Sunday, July 31, 2011

La Rotation des messes

La Bretagne se déchristianise, ça m’a fait un choc. J’ai deux tantes qui vont encore à la messe, point final. De mon temps, on y allait tous, presque tous, un mécréant ou deux, on remplissait une deux chevaux à douze, on amenait même le chien. Il n’y a plus de curé permanent. Mais qui s’occupe de quoi ? Que deviennent les bâtiments ? Je ne crois pas en Dieu, mais ça m’a fait un choc : c’était toute mon enfance. Quelque chose perdurait. Quelque chose pleurait qui perdurait, parfois en breton, les chants, le noir, parfois les coiffes. Les fleurs, la mort douce aux enfants, les tombes, les vieux. Il y a un roulement, maintenant, on m’explique, parfois la messe est très loin. « Quand c’est à Irvillac, je n’y vais pas. » Mais que sont devenus les curés ? C’était toute mon enfance, le paysage local, le folklore, l’humanité, l’été… Je tape « la Bretagne se déchristianise » sur Internet et je tombe sur le forumarchedemarie : « Déchristianisation complète même en Bretagne et Vendée : Cela ne nous surprend pas, mais, au moins, les choses sont claires. » Moi qui avais créé – est-ce si loin ? – le jour de la saint Yves (le 19 mai), à Rennes, un spectacle intitulé Jésus revient en Bretagne – est-ce donc si loin ? Qu’a-t-elle, la Bretagne, à proposer – à part des algues vertes ? Quelle misère, la vie sans trêve, la vie sans père, la vie sans Dieu, sans dimanche…

« A la fin du Ve siècle, l’auteur caché du Corpus Dionysiacum déclare qu’aucun prédicat affirmatif ne convient à Dieu. On ne peut rien affirmer de lui ; on peut tout nier. Schopenhauer note sèchement : « Cette théologie est la seule vraie, mais elle est sans contenu. » Rédigés en grec, les traités et les lettres qui forment le Corpus Dionysiacum trouvent au IXe siècle un lecteur qui les traduits en latin : Johannes Eriugena ou Scotus, c'est-à-dire Jean l'Irlandais, dont le nom dans l'histoire est Scot Erigène, autrement dit Irlandais Irlandais.

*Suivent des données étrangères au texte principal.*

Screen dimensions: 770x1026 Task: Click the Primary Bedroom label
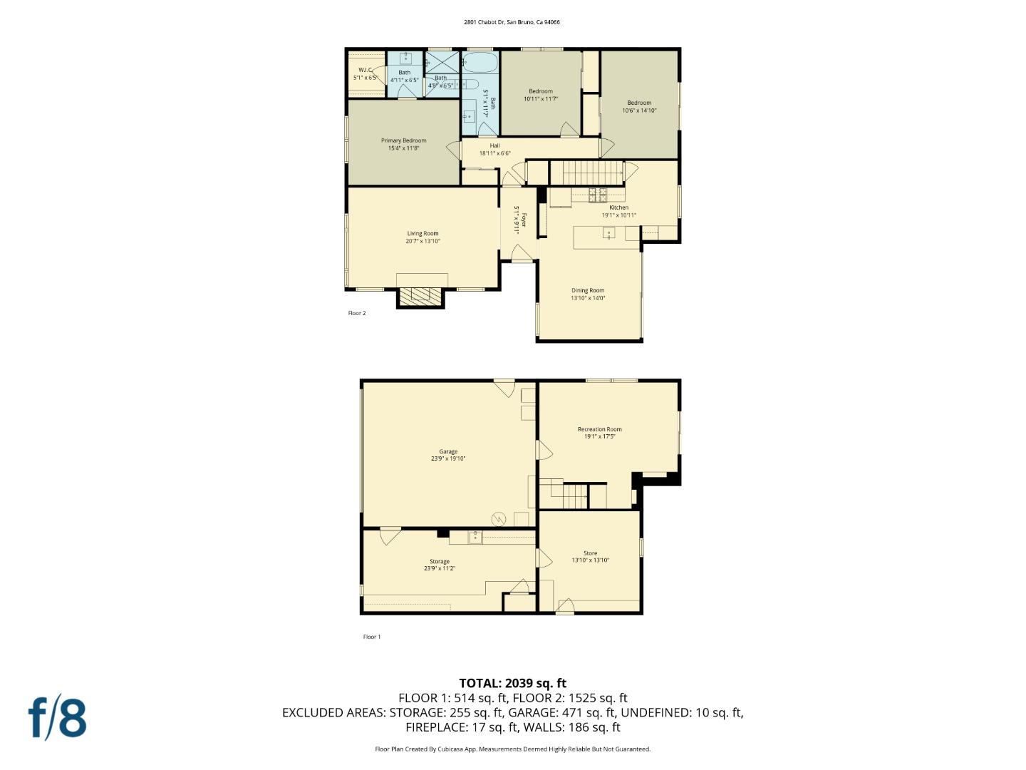403,140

Celui-ci formule une doctrine de caractère panthéiste : les choses particulières sont des théophanies (révélations ou apparitions du divin) ; derrière se trouve Dieu, qui est l'unique réalité, « mais qui ne sait ce qu'il est, parce qu'il n'est pas quelque chose, et qu'il est incompréhensible à lui-même et à toute intelligence ». Il n'est pas sage, il est plus que sage ; il n'est pas bon, il est plus que bon ; il déborde et exclut, insondablement, tous les attributs. Jean l'Irlandais, pour le définir a recours au mot nihilum, néant : Dieu est le néant primordial de la creatio ex nihilo, l'abîme où ont pris naissance les archétypes, puis les êtres concrets. Il n'est Rien ni Personne. Ceux qui l'ont ainsi conçu l'ont fait avec le sentiment que cela vaut davantage que d'être Quelque chose ou Quelqu'un. De façon analogue, Samkara enseigne que les hommes, dans le sommeil profond, sont l'univers, sont Dieu. »

Tiens, j'y pense et je l'écris ici pour m'en souvenir : il faudra que je recopie cette citation sur papier libre pour Claude Régy qui ne lit pas mon blog (il n'a pas d'ordinateur, le brave homme). Elle est extraite d'une des Enquêtes de Jorge Luis Borges écrite en 1950 à Buenos Aires et intitulée : De quelqu'un à personne (en Folio/Essais).

Les enfants crient autour de la maison, rient, courent – et j’écris.